State's Supplemental Response to Personal Restraint Petition at 1.

A defendant's decision to plead guilty must be knowing, intelligent, and voluntary. In re Pers. Restraint of Isadore, 151 Wn.2d 294, 297, 88 P.3d 390 (2004). To be knowing and intelligent, the guilty plea must at least be made with a correct understanding of the charge and the consequences of pleading guilty. State v. Wakefield, 130 Wn.2d 464, 472, 925 P.2d 183 (1996). A guilty plea is not knowingly made when based on misinformation regarding sentencing consequences. State v. Miller, 110 Wn.2d 528, 531, 756 P.2d 122 (1988). One direct consequence of the plea is the applicable sentence range. State v. Moon, 108 Wn. App. 59, 62, 29 P.3d 734 (2001). Similarly, the sentence an offender is eligible to receive under DOSA is a direct consequence. See In re Pers. Restraint of Fonseca, 132 Wn. App. 464, 469, 132 P.3d 154 (2006).

In Miller, the Washington Supreme Court held that "where the terms of a plea agreement conflict with the law or the defendant was not informed of the sentencing consequences of the plea, the defendant must be given the initial choice of a remedy to specifically enforce the agreement or withdraw the plea." Id at 536. For the choice of remedies set forth in Miller to apply, however, McFerrin must be entitled to specific performance of her plea agreement on the basis of mutual mistake. A plea agreement is a contract and is to be analyzed in accordance with contract principles. State v. Sledge, 133 Wn.2d 828, 838-39, 947 P.2d 1199 (1997). In order to establish mutual mistake, the mistaken fact must be the underlying basis for the entire agreement.

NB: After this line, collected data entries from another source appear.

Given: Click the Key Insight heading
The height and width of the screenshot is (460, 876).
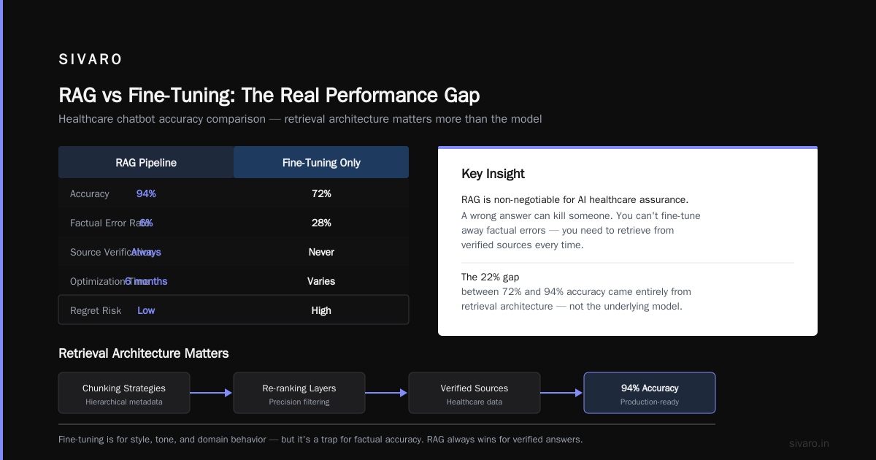Looking at the screenshot, I should [493, 174].
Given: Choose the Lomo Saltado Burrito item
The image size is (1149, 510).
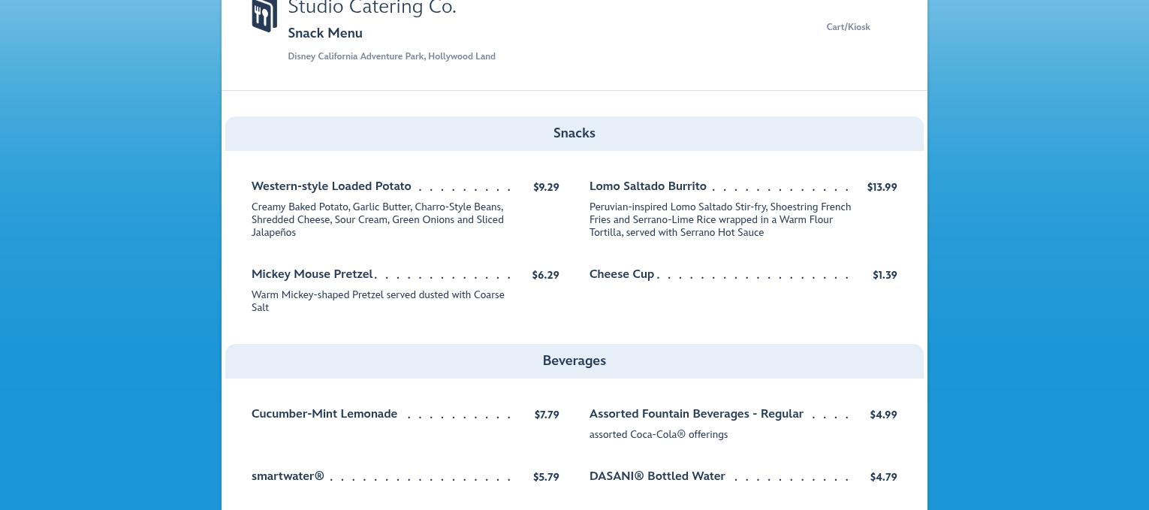Looking at the screenshot, I should [647, 186].
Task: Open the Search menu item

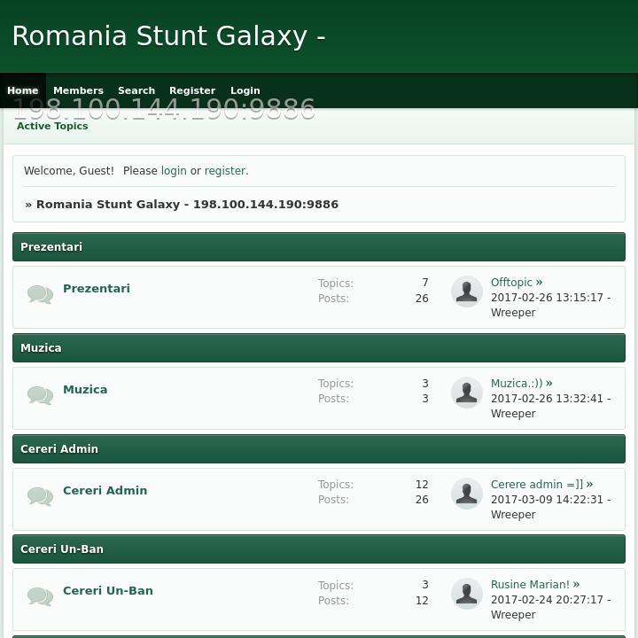Action: (x=136, y=90)
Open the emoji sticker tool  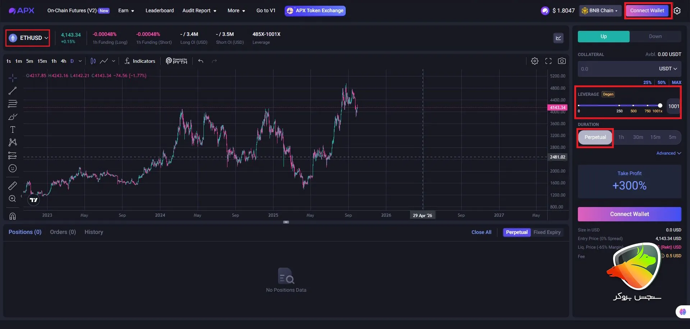click(13, 168)
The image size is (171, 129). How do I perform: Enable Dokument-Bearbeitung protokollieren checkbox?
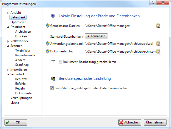click(x=60, y=62)
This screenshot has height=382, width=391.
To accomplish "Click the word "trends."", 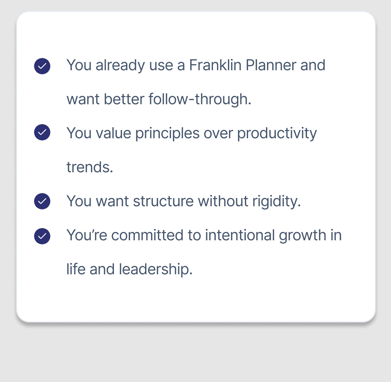I will click(x=90, y=167).
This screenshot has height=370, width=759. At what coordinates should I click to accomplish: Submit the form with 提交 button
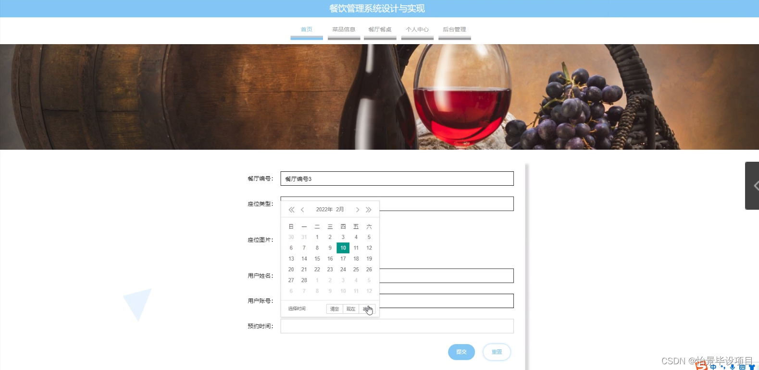[461, 352]
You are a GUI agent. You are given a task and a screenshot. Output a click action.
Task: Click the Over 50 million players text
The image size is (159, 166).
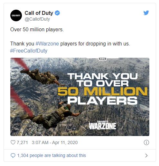click(37, 30)
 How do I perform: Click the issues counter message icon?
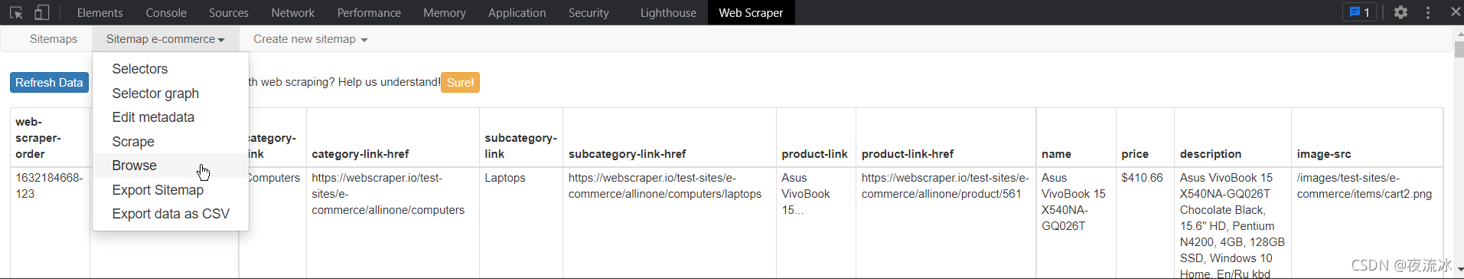1360,12
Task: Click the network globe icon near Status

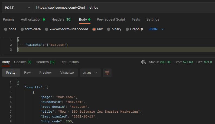Action: click(144, 62)
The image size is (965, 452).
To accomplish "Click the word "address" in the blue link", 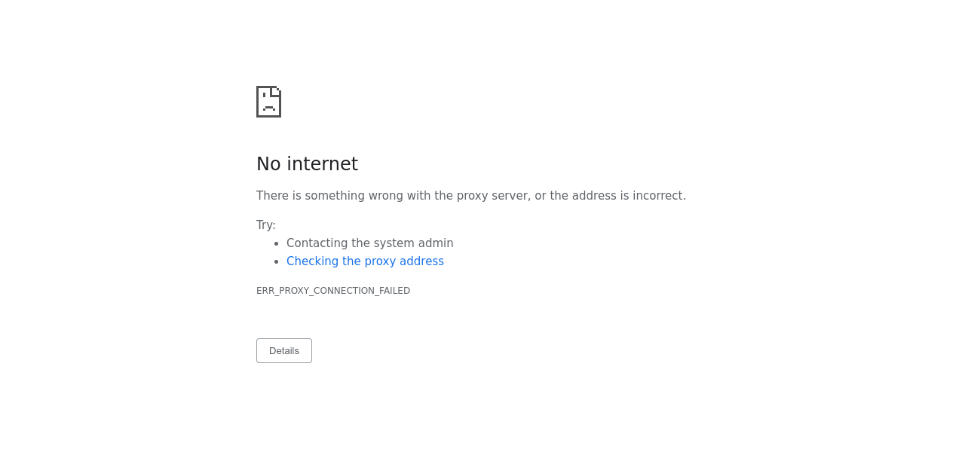I will tap(421, 261).
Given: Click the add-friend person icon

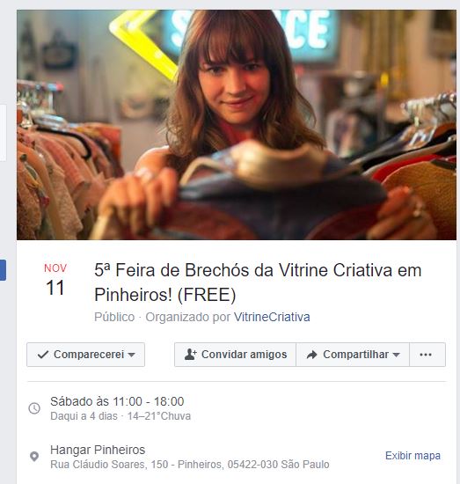Looking at the screenshot, I should point(190,355).
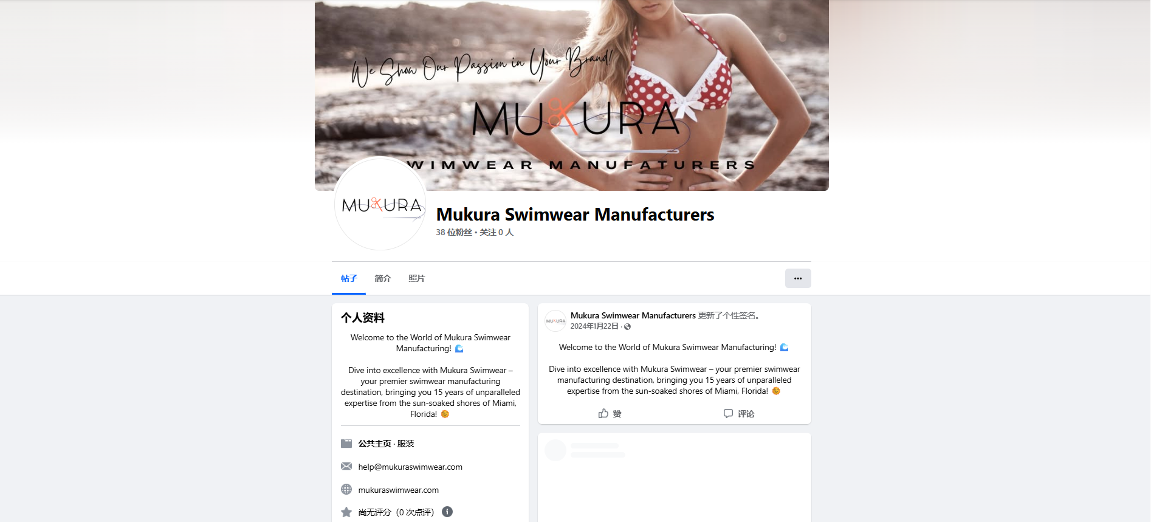Switch to the 简介 tab
Image resolution: width=1151 pixels, height=522 pixels.
tap(383, 278)
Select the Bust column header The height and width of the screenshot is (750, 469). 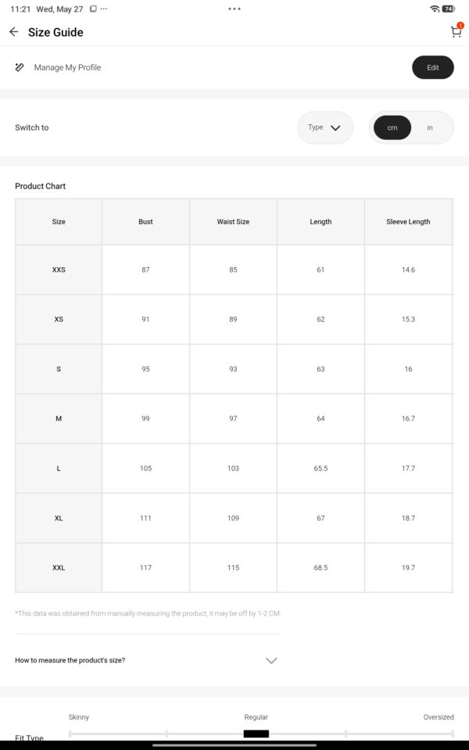pyautogui.click(x=145, y=221)
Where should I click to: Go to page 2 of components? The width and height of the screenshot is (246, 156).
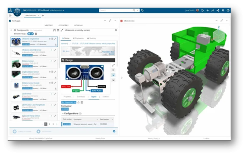pyautogui.click(x=49, y=124)
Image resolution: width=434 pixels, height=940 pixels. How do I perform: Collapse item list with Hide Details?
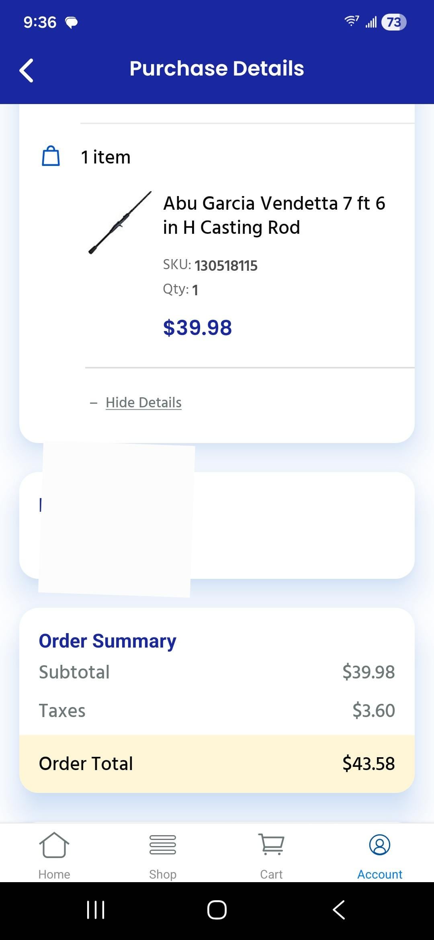pos(143,403)
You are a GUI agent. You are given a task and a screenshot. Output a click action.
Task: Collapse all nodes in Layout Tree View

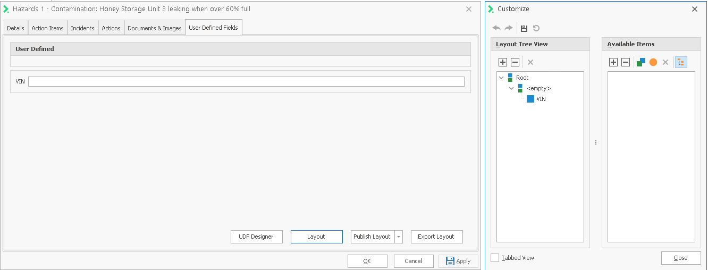(515, 62)
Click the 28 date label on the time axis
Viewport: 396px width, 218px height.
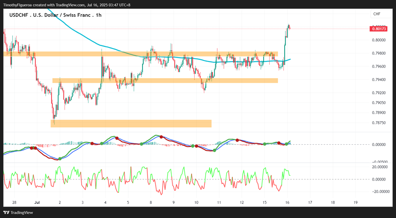(x=14, y=202)
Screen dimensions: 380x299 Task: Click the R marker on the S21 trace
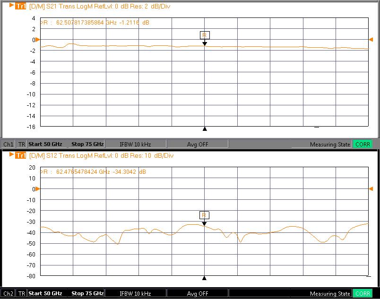coord(205,35)
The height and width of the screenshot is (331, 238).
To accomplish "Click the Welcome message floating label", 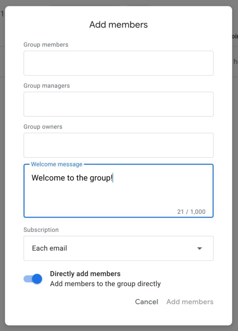I will click(x=57, y=164).
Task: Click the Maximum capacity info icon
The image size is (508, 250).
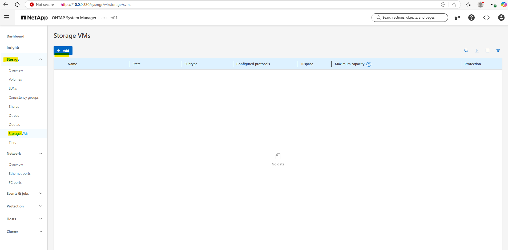Action: (x=369, y=64)
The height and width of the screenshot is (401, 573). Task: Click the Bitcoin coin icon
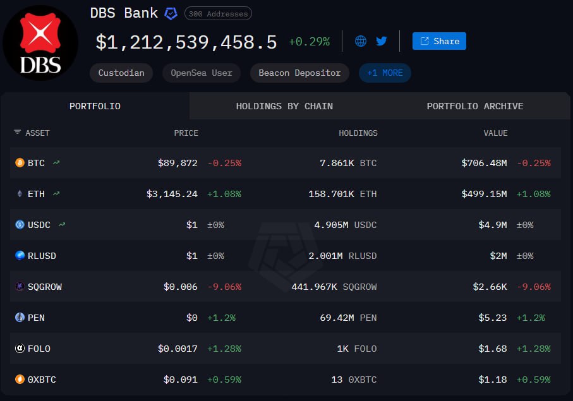(x=20, y=163)
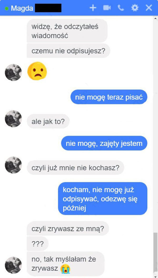Open Magda's name in the chat header

(22, 8)
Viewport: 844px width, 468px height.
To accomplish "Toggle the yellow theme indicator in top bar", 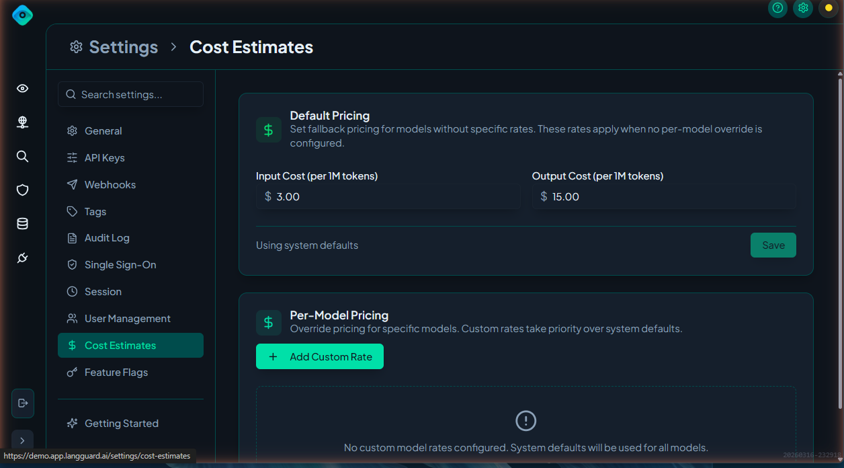I will [828, 8].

This case of State v. Bisson, 156 Wn.2d 507, 130 P.3d 820 (2006), is instructive. In Bisson, the defendant pleaded guilty to five counts of first-degree robbery while armed with a deadly weapon. The State thereafter conceded that Bisson's plea was involuntary because he had not been clearly informed that the deadly weapon enhancements had to be served consecutively to one another. The Washington Supreme Court nonetheless agreed with the State that Bisson was not entitled to the remedies of either partial recession or specific performance, concluding there was uncertainty in the plea agreement about whether the deadly weapon enhancements were to be served concurrently or consecutively.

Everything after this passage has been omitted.